> **WHAT YOU HAVE TO DO**: List the lines of this listing that hold the word "agent".

==============================

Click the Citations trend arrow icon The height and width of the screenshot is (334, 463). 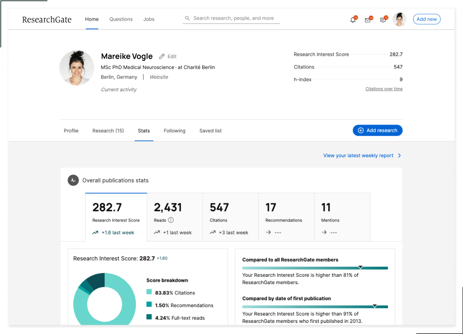pyautogui.click(x=212, y=232)
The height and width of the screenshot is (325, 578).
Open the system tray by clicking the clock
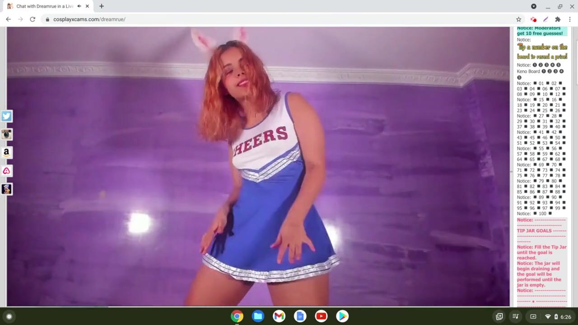pos(565,316)

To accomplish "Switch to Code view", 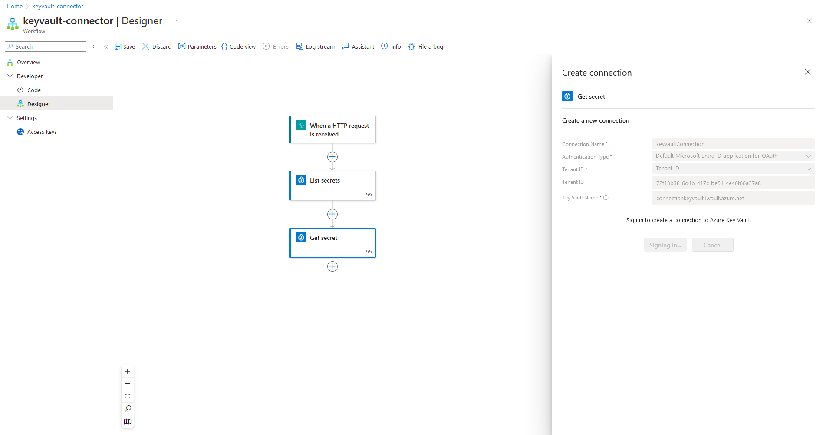I will tap(238, 46).
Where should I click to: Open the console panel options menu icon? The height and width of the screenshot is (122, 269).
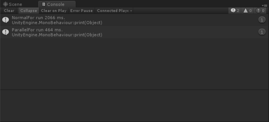point(265,5)
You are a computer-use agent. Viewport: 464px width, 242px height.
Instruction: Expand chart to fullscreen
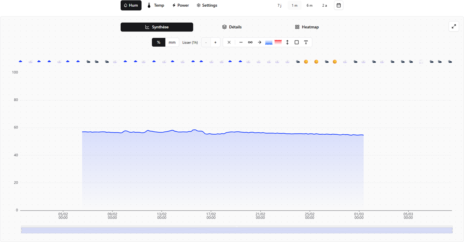click(x=454, y=27)
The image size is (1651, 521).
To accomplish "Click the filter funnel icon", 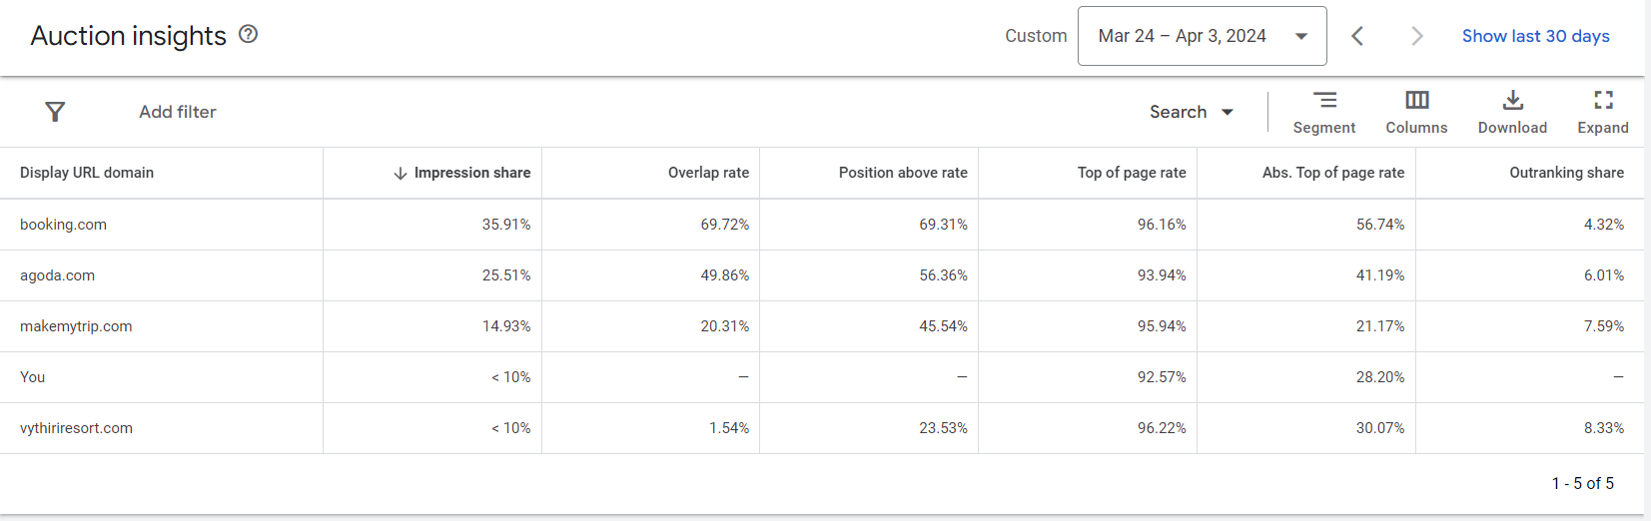I will [x=55, y=112].
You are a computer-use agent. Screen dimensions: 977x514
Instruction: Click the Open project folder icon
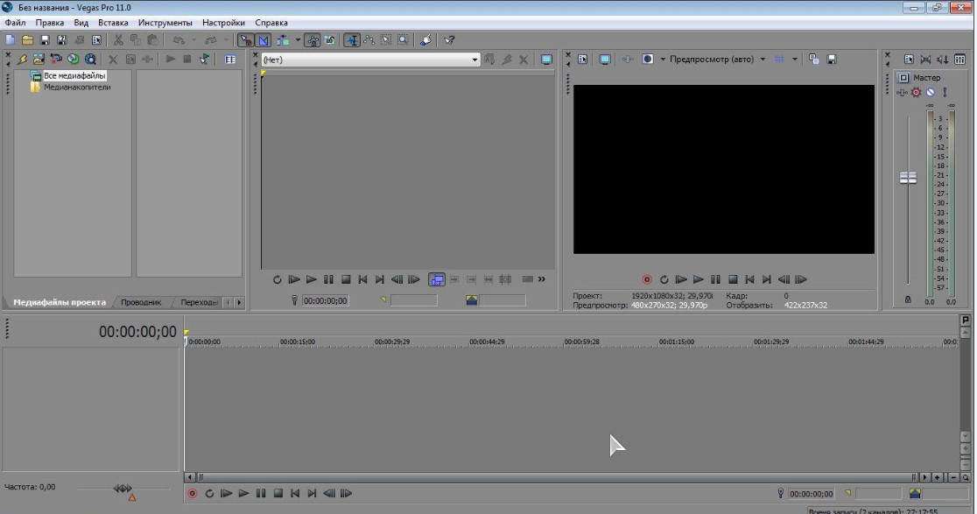[x=27, y=39]
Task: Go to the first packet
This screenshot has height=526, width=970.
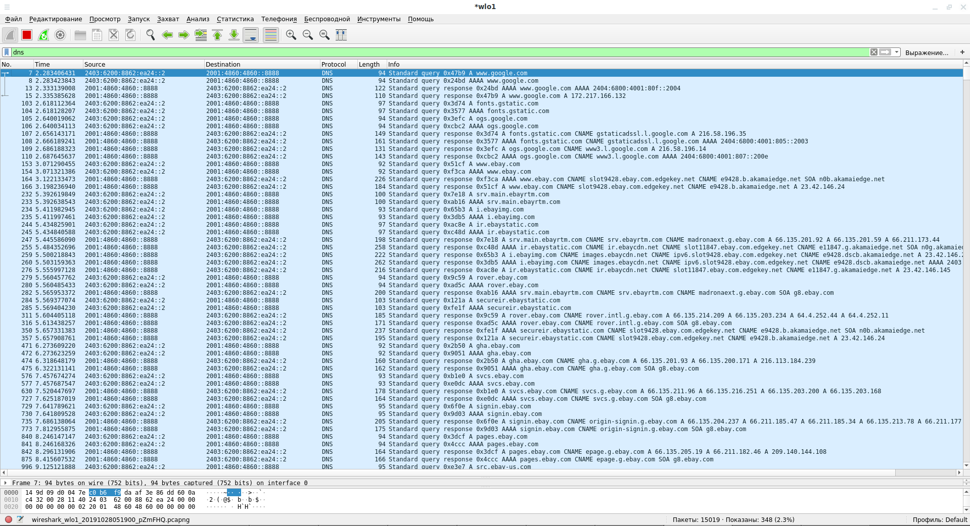Action: pos(217,35)
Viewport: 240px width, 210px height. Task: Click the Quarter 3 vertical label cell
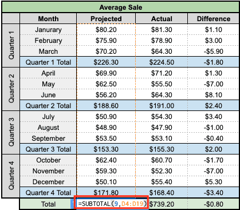point(11,132)
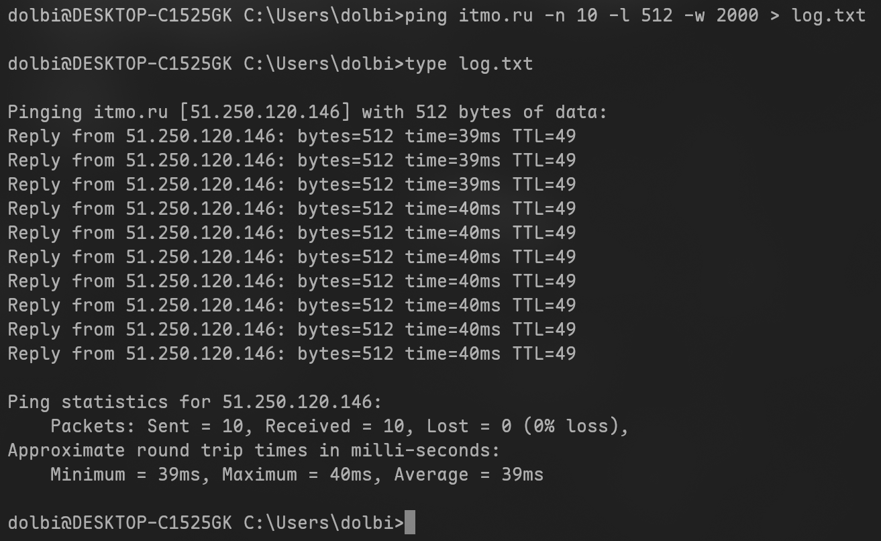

==============================

> **RESPONSE TO THIS TASK**:
You are a computer-use agent. Viewport: 464px width, 242px height.
You are a computer-use agent. Screen dimensions: 977x514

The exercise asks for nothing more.